Les évolutions numériques sont nombreuses et pourraient, à défaut de prévoyance, constituer de nouvelles portes d’entrée pour les cybercriminels

Une approche qu’encourage, sinon impose, le régulateur depuis l’entrée en vigueur de la nouvelle mouture de la « Network and Information Security Directive » (NIS2) qui vise notamment à s’assurer de la résilience des entités définies comme essentielles et importantes en Europe, et ce à tous les niveaux : organisationnel, processuel et technologique. « Pour accroître cette cyber-résilience, il est d’abord nécessaire d’établir une gouvernance nationale de la cybersécurité. Au Luxembourg, elle se met en place conformément à la NIS2 au travers de l’Institut Luxembourgeois de Régulation (ILR). Au niveau technologique, il convient d’opter pour les outils de protection des infrastructures adéquats. Et, entre les deux, il y a lieu d’adopter des processus à même de supporter cette gouvernance et d’assurer le bon fonctionnement de la technologie et des opérations. C’est finalement le principe de la cybernétique », développe Floriane de Lapparent.

En s’efforçant de garantir la sécurité des réseaux et des infrastructures des opérateurs essentiels, la directive NIS2 complète le RGPD et renforce par conséquent la protection des données des patients. « Sur le marché noir, les données de santé ont davantage de valeur que toute autre. Selon le World Economic Forum, en 2023, le secteur de la santé a signalé des violations de données coûtant près du double de celles qui touchent le secteur financier (en moyenne 10,93 millions de dollars par violation, contre 5,9 millions). Preuve s’il en faut que la gestion de l’accès aux données demeure problématique et nécessite de sensibiliser aussi bien les professionnels de santé que les patients qui en sont collectivement garants », souligne Pierre-Jean Forrer.

 

EY au chevet du secteur de la santé

Et si le sujet inquiète, EY a dans sa trousse de secours de quoi aider les services de santé à contrer bon nombre de menaces. Le cabinet de conseil peut les accompagner tant dans la gouvernance de la sécurité et dans la mise en place des processus que dans la protection des infrastructures. « Commençant par l’équipement de solutions de sécurité telles que les EDR, XDR, SIEM, etc., mais également l’implémentation d’une plateforme SOC permettant à la fois la détection, la surveillance et l’intervention, nous nous assurons que notre client dispose d’un cadre de gouvernance qui permette d’appréhender tous les risques, y compris collatéraux, et que les processus de base soient mis en place afin d’anticiper et de détecter les menaces et d’y réagir », détaille Pierre-Jean Forrer.
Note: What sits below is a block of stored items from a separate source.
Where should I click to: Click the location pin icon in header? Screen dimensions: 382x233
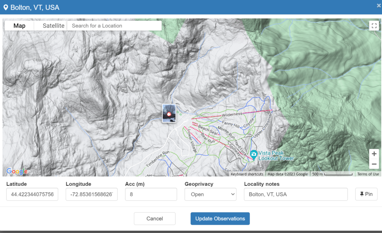(x=6, y=7)
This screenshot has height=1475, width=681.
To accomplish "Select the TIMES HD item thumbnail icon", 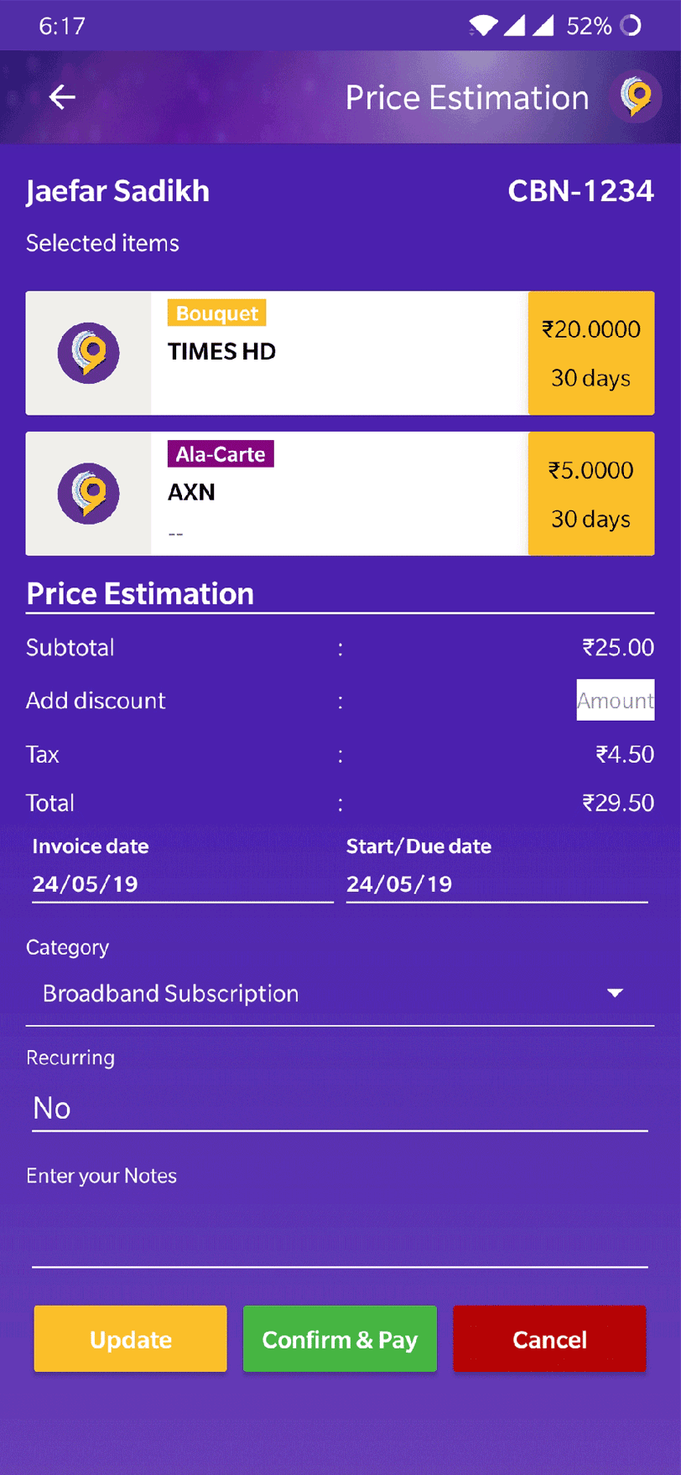I will 88,352.
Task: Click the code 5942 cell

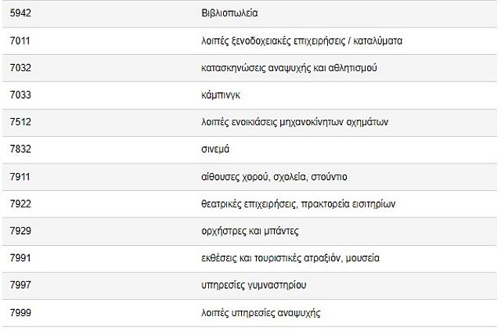Action: (x=20, y=13)
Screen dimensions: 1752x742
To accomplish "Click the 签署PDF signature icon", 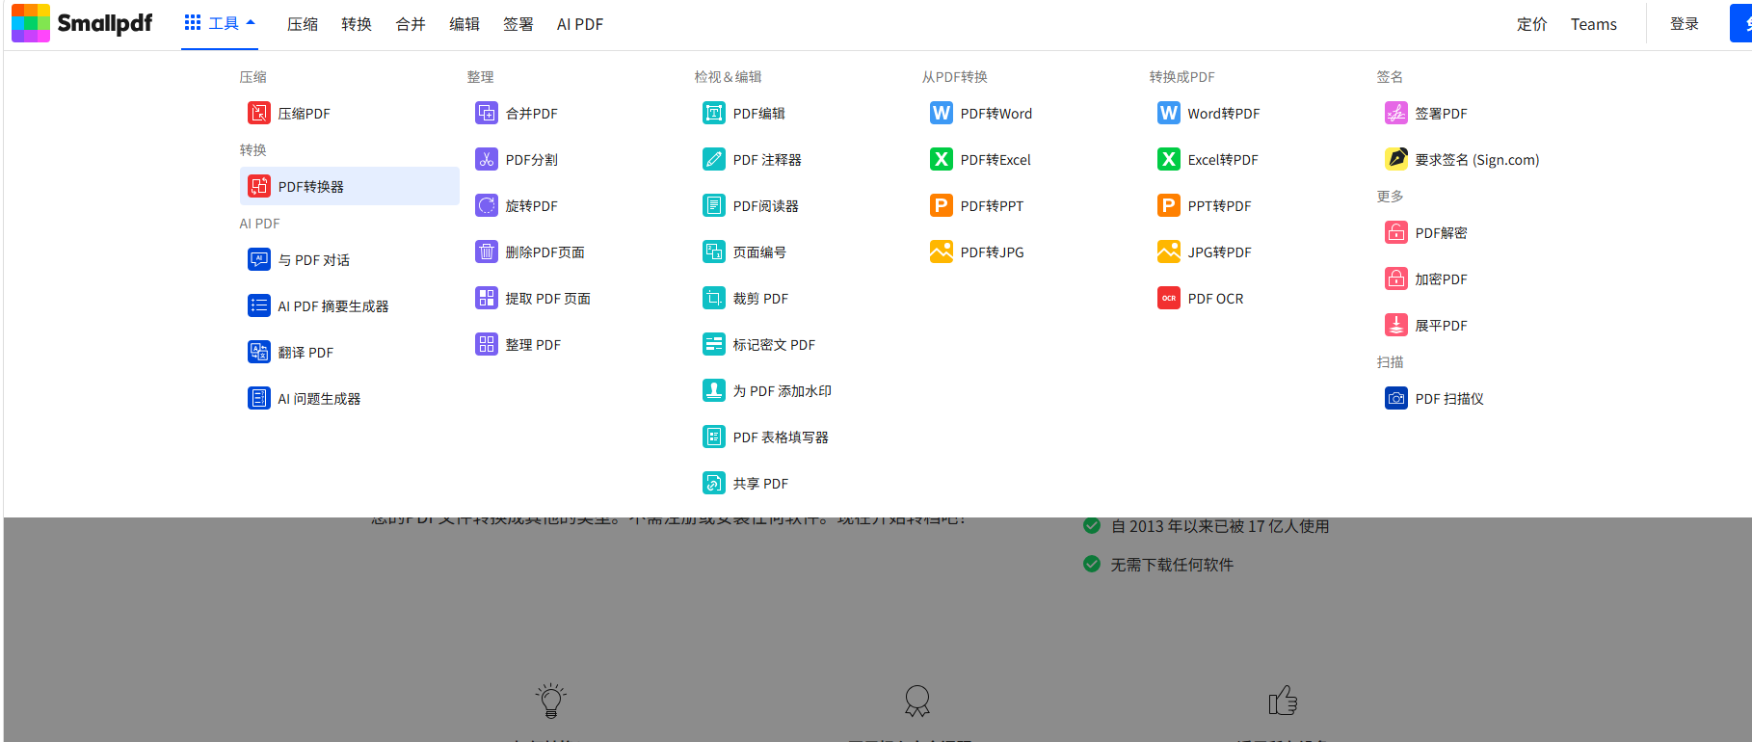I will pyautogui.click(x=1396, y=114).
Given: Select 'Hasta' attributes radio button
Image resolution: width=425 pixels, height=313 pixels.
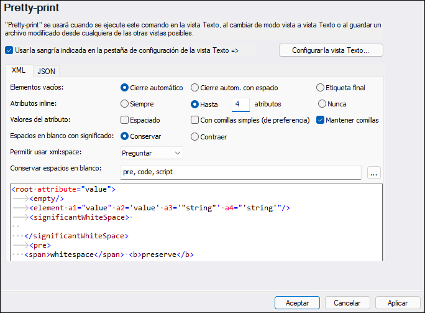Looking at the screenshot, I should point(195,104).
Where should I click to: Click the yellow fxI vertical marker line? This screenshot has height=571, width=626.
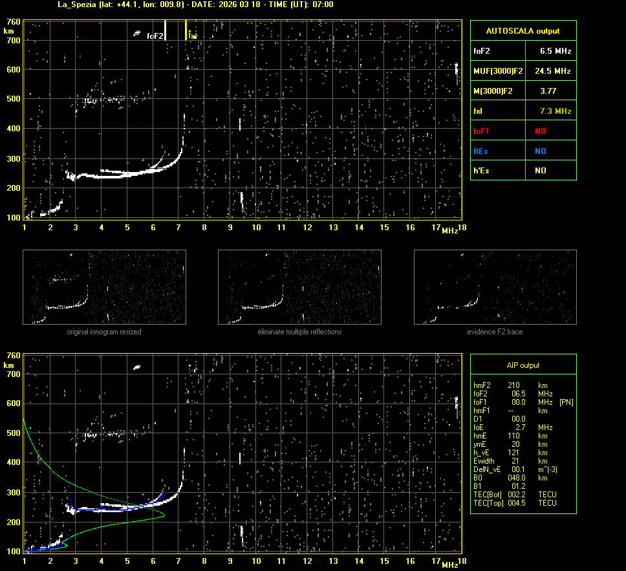click(x=186, y=30)
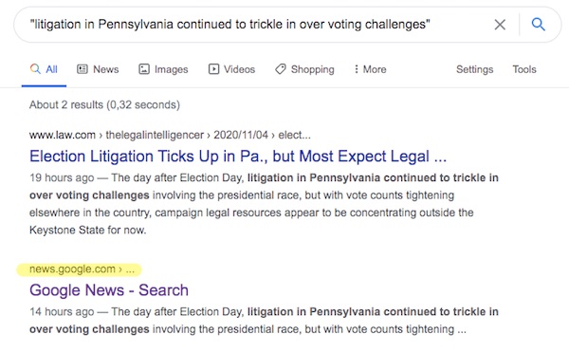Click the Shopping tab tag icon

tap(280, 69)
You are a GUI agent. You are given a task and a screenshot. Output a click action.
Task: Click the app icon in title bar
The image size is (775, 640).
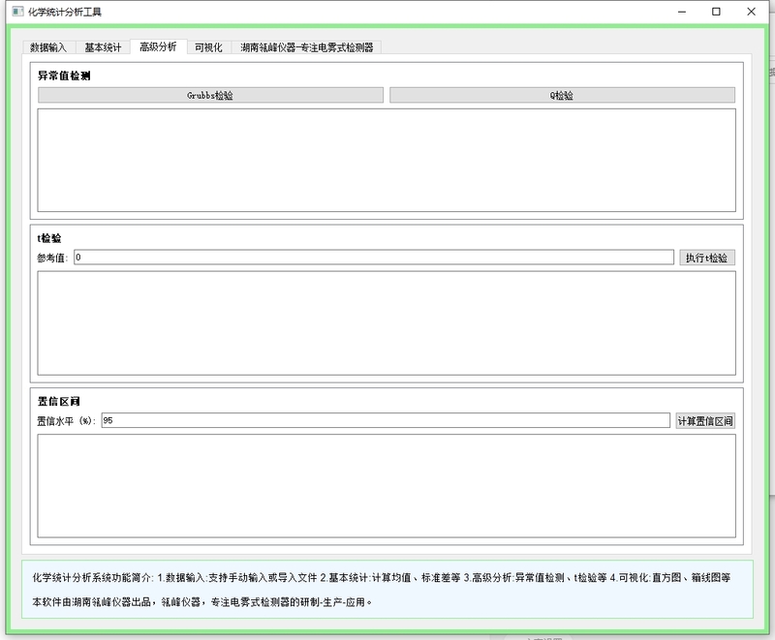16,13
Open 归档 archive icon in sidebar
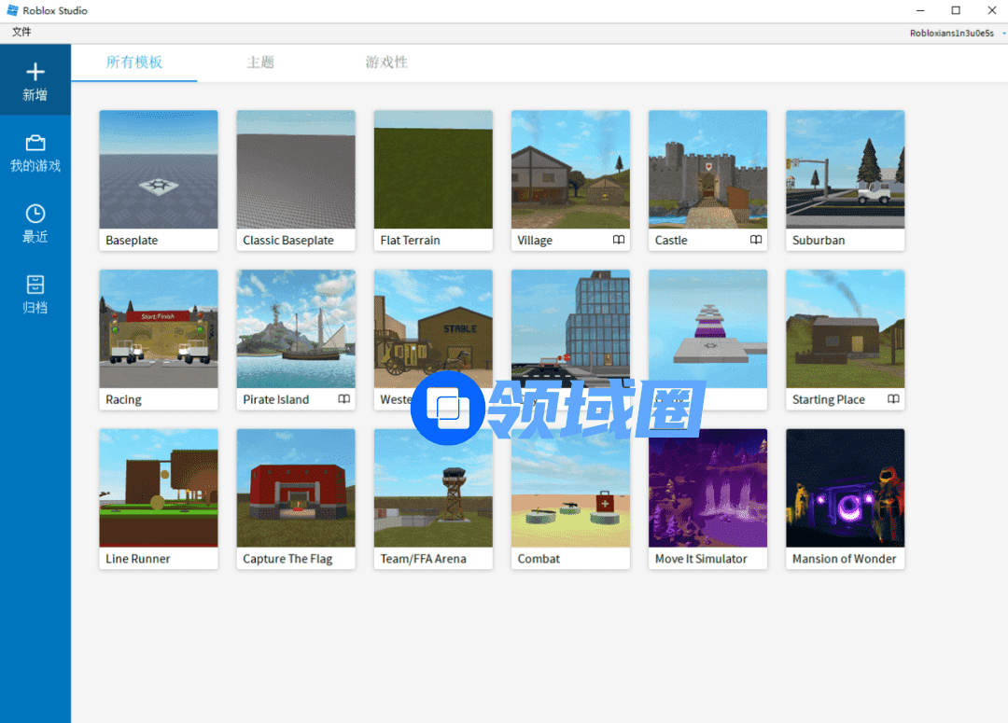This screenshot has width=1008, height=723. coord(35,285)
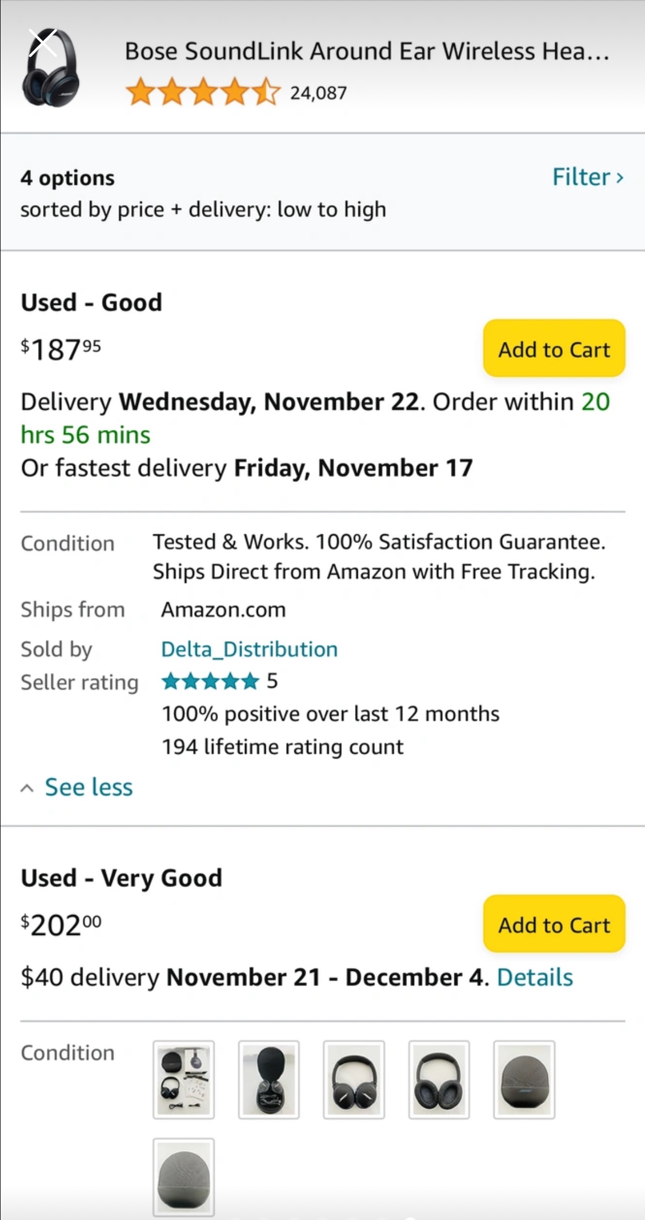Open the 24,087 ratings count
This screenshot has height=1220, width=645.
pos(319,93)
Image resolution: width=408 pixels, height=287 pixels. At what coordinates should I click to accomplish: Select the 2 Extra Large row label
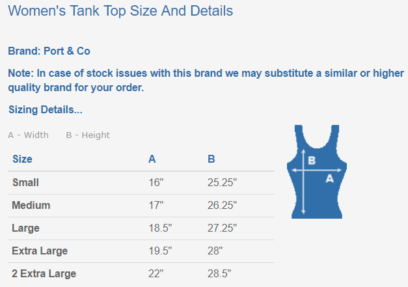click(44, 273)
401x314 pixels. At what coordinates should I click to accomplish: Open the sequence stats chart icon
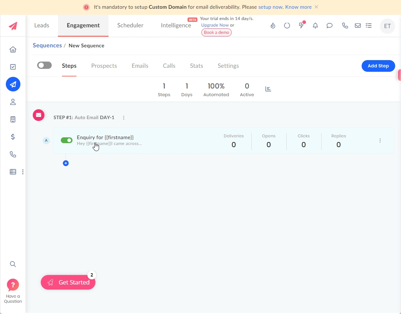tap(268, 89)
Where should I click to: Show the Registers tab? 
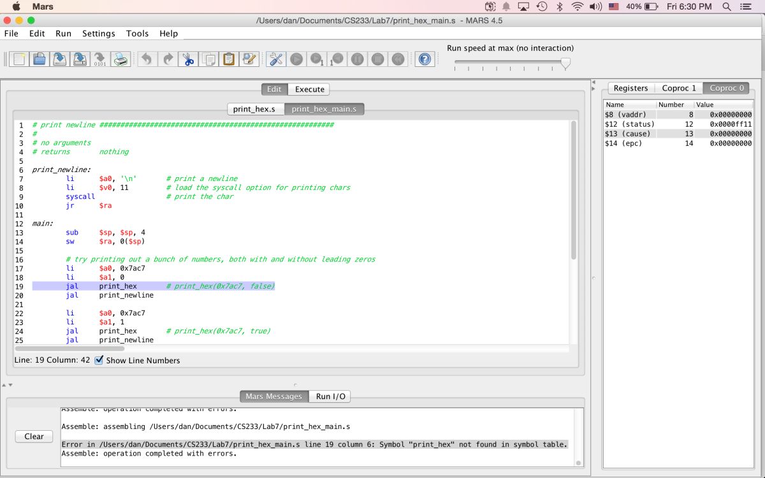pyautogui.click(x=630, y=88)
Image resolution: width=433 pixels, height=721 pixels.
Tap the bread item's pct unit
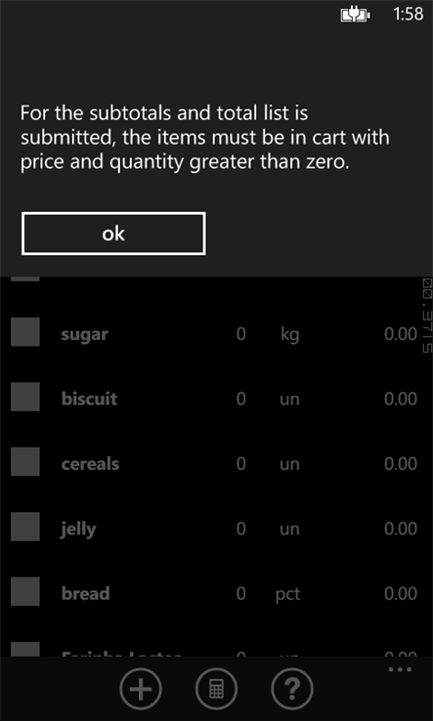[287, 595]
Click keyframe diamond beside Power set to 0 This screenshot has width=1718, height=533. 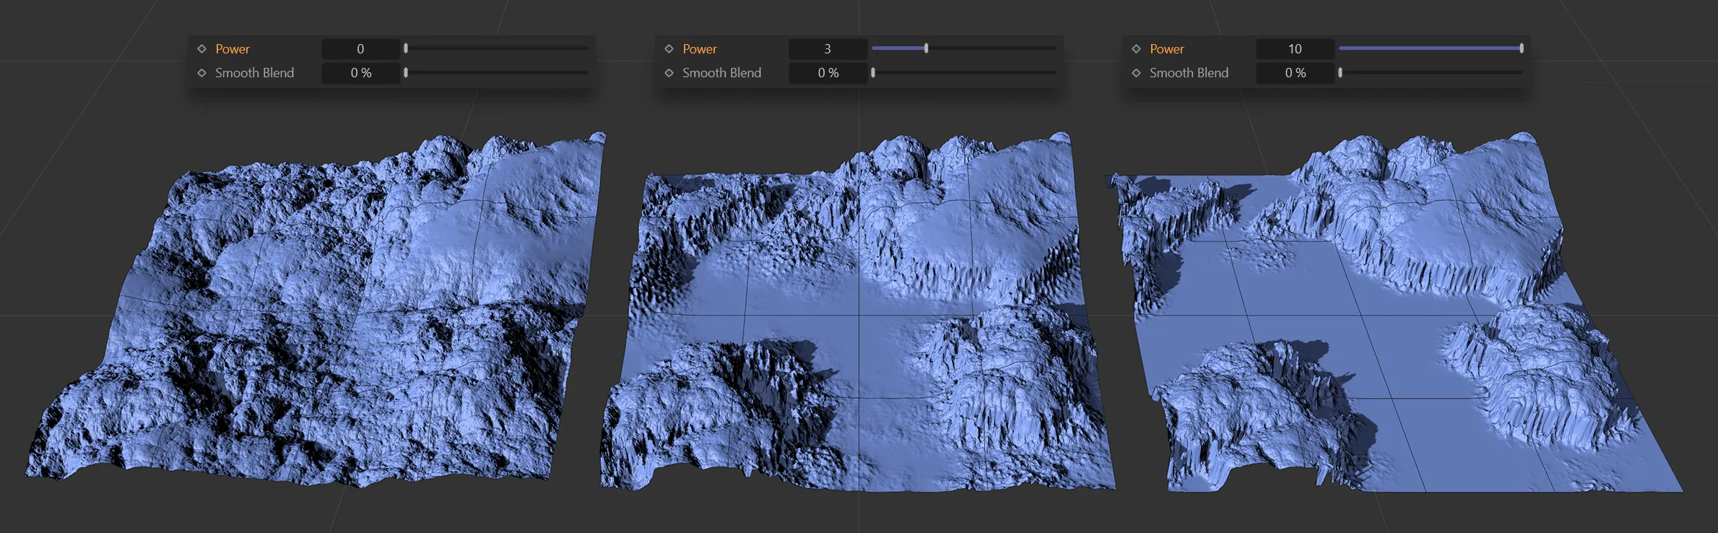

Plus l’environnement numérique est complexe, plus les mesures de sécurité doivent être renforcées

« Cela passe par différents types d’évaluations tels que les revues des risques ou des tests d’intrusion lors desquels nous jouons les hackeurs pour jauger la protection de l’infrastructure et des applications critiques et qui nous permettent d’émettre des recommandations ciblées. Les deux exercices sont nécessaires pour obtenir une visibilité à 360°. Nous proposons donc un accompagnement de bout en bout, que ce soit dans l’évaluation de la réglementation et des risques ou dans la mise en place de solutions techniques qui permettent de prévenir les attaques ou, le cas échéant, de protéger les infrastructures et les données », poursuit Floriane de Lapparent.

Un dernier conseil ? Agir vite et ne pas lésiner sur les moyens : « Le Luxembourg et ses services de santé font preuve d’une volonté très claire de poursuivre sur la voie de la digitalisation, et le contexte international en fait des cibles de choix. Même si les arbitrages budgétaires sont difficiles, il faut mettre les moyens sur la table pour assurer la sécurité du système de santé avant de pouvoir investir dans d’autres priorités. La cybersécurité ne doit pas être perçue comme un frein à l’innovation, mais plutôt comme un facilitateur ! », conclut Pierre-Jean Forrer.